• Material for this exercise:
[Start]
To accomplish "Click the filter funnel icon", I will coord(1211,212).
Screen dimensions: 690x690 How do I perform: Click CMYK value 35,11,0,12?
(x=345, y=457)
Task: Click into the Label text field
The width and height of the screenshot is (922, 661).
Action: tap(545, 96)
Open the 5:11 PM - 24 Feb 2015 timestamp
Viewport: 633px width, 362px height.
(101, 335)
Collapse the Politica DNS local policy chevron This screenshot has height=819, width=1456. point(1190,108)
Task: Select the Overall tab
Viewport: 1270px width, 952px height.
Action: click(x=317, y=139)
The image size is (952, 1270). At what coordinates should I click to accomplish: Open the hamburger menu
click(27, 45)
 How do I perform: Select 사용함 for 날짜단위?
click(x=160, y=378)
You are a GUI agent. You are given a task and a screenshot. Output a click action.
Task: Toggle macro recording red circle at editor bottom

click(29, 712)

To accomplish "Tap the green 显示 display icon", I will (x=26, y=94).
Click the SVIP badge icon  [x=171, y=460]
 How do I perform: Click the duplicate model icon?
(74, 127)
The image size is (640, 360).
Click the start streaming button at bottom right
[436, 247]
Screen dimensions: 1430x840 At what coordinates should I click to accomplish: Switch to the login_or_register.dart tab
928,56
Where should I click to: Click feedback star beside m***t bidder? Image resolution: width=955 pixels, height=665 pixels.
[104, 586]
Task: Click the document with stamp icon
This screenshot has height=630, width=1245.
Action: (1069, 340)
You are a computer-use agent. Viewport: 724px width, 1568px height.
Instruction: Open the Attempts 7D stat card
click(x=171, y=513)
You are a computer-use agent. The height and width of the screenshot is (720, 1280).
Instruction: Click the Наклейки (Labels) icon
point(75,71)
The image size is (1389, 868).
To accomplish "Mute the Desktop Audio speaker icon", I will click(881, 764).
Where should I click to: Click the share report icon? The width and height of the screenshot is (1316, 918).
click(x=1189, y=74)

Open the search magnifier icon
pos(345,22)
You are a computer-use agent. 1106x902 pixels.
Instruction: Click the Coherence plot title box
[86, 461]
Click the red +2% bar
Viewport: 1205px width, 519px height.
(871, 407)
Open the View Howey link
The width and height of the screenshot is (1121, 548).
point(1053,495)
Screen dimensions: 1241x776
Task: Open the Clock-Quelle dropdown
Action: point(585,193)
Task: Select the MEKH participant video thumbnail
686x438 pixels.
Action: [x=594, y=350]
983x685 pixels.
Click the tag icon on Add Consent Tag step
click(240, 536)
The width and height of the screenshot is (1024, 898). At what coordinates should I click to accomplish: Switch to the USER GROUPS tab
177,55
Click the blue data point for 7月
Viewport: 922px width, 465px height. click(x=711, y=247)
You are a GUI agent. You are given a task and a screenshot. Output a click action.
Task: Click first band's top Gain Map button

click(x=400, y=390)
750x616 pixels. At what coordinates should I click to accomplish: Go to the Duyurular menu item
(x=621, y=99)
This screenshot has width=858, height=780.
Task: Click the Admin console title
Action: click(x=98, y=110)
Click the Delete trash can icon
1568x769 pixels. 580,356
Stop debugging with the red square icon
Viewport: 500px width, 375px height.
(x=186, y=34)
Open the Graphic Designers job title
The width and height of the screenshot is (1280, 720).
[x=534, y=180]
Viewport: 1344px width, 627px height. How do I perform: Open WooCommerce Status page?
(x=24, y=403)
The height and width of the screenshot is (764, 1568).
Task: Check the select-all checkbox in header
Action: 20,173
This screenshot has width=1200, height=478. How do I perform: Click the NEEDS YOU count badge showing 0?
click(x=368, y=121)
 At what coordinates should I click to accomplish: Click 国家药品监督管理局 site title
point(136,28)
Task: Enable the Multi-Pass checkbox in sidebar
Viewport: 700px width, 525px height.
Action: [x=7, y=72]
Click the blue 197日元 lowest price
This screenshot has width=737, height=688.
[End]
Reproduce all of the entries above, swapping "hamburger menu" for "navigation menu" and leaving everything else unchanged.

• Exercise answer:
To accomplish "Click the filter funnel icon", I will coord(1211,212).
Screen dimensions: 690x690 How do I perform: Click CMYK value 35,11,0,12?
(x=345, y=457)
Task: Click into the Label text field
The width and height of the screenshot is (922, 661).
Action: tap(545, 96)
Open the 5:11 PM - 24 Feb 2015 timestamp
Viewport: 633px width, 362px height.
(101, 335)
Collapse the Politica DNS local policy chevron This screenshot has height=819, width=1456. point(1190,108)
Task: Select the Overall tab
Viewport: 1270px width, 952px height.
Action: click(x=317, y=139)
The image size is (952, 1270). At what coordinates should I click to accomplish: Open the navigation menu
click(27, 45)
 How do I perform: Select 사용함 for 날짜단위?
click(x=160, y=378)
You are a GUI agent. You are given a task and a screenshot. Output a click action.
Task: Toggle macro recording red circle at editor bottom

click(29, 712)

To accomplish "Tap the green 显示 display icon", I will (x=26, y=94).
Click the SVIP badge icon  [x=171, y=460]
 How do I perform: Click the duplicate model icon?
(74, 127)
The image size is (640, 360).
Click the start streaming button at bottom right
[436, 247]
Screen dimensions: 1430x840 At what coordinates should I click to accomplish: Switch to the login_or_register.dart tab
928,56
Where should I click to: Click feedback star beside m***t bidder? Image resolution: width=955 pixels, height=665 pixels.
[104, 586]
Task: Click the document with stamp icon
This screenshot has height=630, width=1245.
Action: (1069, 340)
You are a computer-use agent. Viewport: 724px width, 1568px height.
Instruction: Open the Attempts 7D stat card
click(x=171, y=513)
You are a computer-use agent. The height and width of the screenshot is (720, 1280).
Instruction: Click the Наклейки (Labels) icon
point(75,71)
The image size is (1389, 868).
To accomplish "Mute the Desktop Audio speaker icon", I will click(881, 764).
Where should I click to: Click the share report icon? The width and height of the screenshot is (1316, 918).
click(x=1189, y=74)

Open the search magnifier icon
pos(345,22)
You are a computer-use agent. 1106x902 pixels.
Instruction: Click the Coherence plot title box
[86, 461]
Click the red +2% bar
Viewport: 1205px width, 519px height.
(871, 407)
Open the View Howey link
The width and height of the screenshot is (1121, 548).
point(1053,495)
Screen dimensions: 1241x776
Task: Open the Clock-Quelle dropdown
Action: point(585,193)
Task: Select the MEKH participant video thumbnail
686x438 pixels.
Action: [x=594, y=350]
983x685 pixels.
Click the tag icon on Add Consent Tag step
click(240, 536)
The width and height of the screenshot is (1024, 898). At what coordinates should I click to accomplish: Switch to the USER GROUPS tab
177,55
Click the blue data point for 7月
Viewport: 922px width, 465px height. click(x=711, y=247)
You are a GUI agent. You are given a task and a screenshot. Output a click action.
Task: Click first band's top Gain Map button

click(x=400, y=390)
750x616 pixels. At what coordinates should I click to accomplish: Go to the Duyurular menu item
(x=621, y=99)
This screenshot has width=858, height=780.
Task: Click the Admin console title
Action: click(x=98, y=110)
Click the Delete trash can icon
1568x769 pixels. 580,356
Stop debugging with the red square icon
Viewport: 500px width, 375px height.
(x=186, y=34)
Open the Graphic Designers job title
The width and height of the screenshot is (1280, 720).
[x=534, y=180]
Viewport: 1344px width, 627px height. How do I perform: Open WooCommerce Status page?
(x=24, y=403)
The height and width of the screenshot is (764, 1568).
Task: Check the select-all checkbox in header
Action: 20,173
This screenshot has width=1200, height=478. How do I perform: Click the NEEDS YOU count badge showing 0?
click(x=368, y=121)
 At what coordinates should I click to accomplish: Click 国家药品监督管理局 site title
point(136,28)
Task: Enable the Multi-Pass checkbox in sidebar
Viewport: 700px width, 525px height.
Action: [x=7, y=72]
Click the blue 197日元 lowest price
This screenshot has width=737, height=688.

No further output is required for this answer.